Hamilton: I read about two-thirds of the 15,000 poems submitted to RHINO each year. Some are wonderful, some are not; regardless, the writers have given us a piece of their heart. The sheer diversity of the poems we receive shapes me in ways I can neither control nor fully explain. It’s humbling to see how much we all need to grapple with ultimate questions of meaning and loss—to come to terms with suffering and cruelty, how we still dare to love others, how we are able to find and take sustenance from the beauty all around us, how we maintain the capacity to wonder, to make joy—how poets have the courage and audacity to speak the truth the best we know how. Maybe all poetry is about loneliness in some sense, even as it’s about reaching beyond the echo chamber of our own skulls in order to be heard and understood, to connect with people and the natural world. RHINO has also definitely taught me about the role of form in expressing the content of a poem. And it’s definitely taught me that most poems need less, not more. The best poems take me out of myself, out of what I know and expect; they stretch me to hear and understand a poem in its own terms, to enter the world it creates.
My fellow editors have also been critical to my growth as a poet. They provide me with a continuing lesson in how to read poetry. Many of us have critiqued each other’s work for years now—we’ve watched it grow in depth and ambition. Their skill and insight continues to challenge, frighten, and inspire me.
Rail:Can you talk a bit about the emergence and success of RHINO in the last few years?
Hamilton: RHINO is a collaborative venture, but there is a set of core values that hold it together. We’re committed to publishing the best poetry in English annually (including flash fiction and translations), regardless of style, and whether the author is established or an emerging poet. With an ever-changing group of twelve to fourteen volunteer poet/editors, we embrace being a work in progress. The journal fosters a diverse and changing cadre of editors who love poetry, cover the demographic spectrum, and represent varied tastes. From its earliest days, the respect and gratitude that the editors have for each other and for the poets who share their work with us, is the very heart of our endurance and growth. Every bit of our progress—a new website, better submissions, use of Facebook and Twitter, our Big Horn blog, grants, our layout, etc.—has happened because different editors have stepped forward to take leadership, and the rest of us have backed them up.

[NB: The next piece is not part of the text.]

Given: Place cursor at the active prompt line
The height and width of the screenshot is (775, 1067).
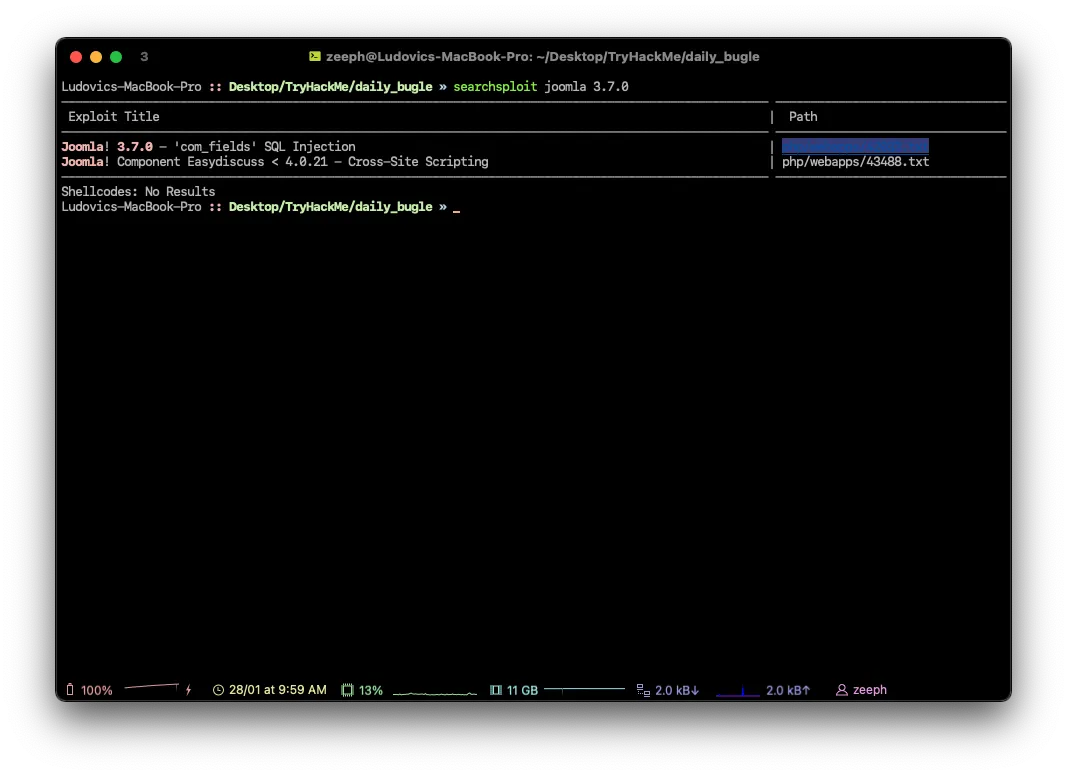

Rail: What are you working on today? How does it depart—or recall—form and content concerns in Teaching a Man to Unstick His Tail?
Hamilton: I’m working on another book called The Barnyard of Boyhood. It focuses on issues of male identity and masculinity; including growing up, sexuality and desire, being a son, being a father, finding one’s place in the world, finding home. Some of the poems are more directly voiced than those in Teaching a Man, I think. But I’m also struggling with the voice in a way that I didn’t with Teaching. A lot of that is fear and insecurity, of course. At the moment I’m experimenting with inserting short context-setting prose pieces into the manuscript, but I can’t say whether those will survive.
Recently my energy has been going into RHINO 2016. This is our 40th anniversary year, and I’ve just sent off the galleys to the printer. The range of wonderful poems in the issue stuns me. As I was proofing them I kept thinking that I hope to write a couple of poems half as good as many of those.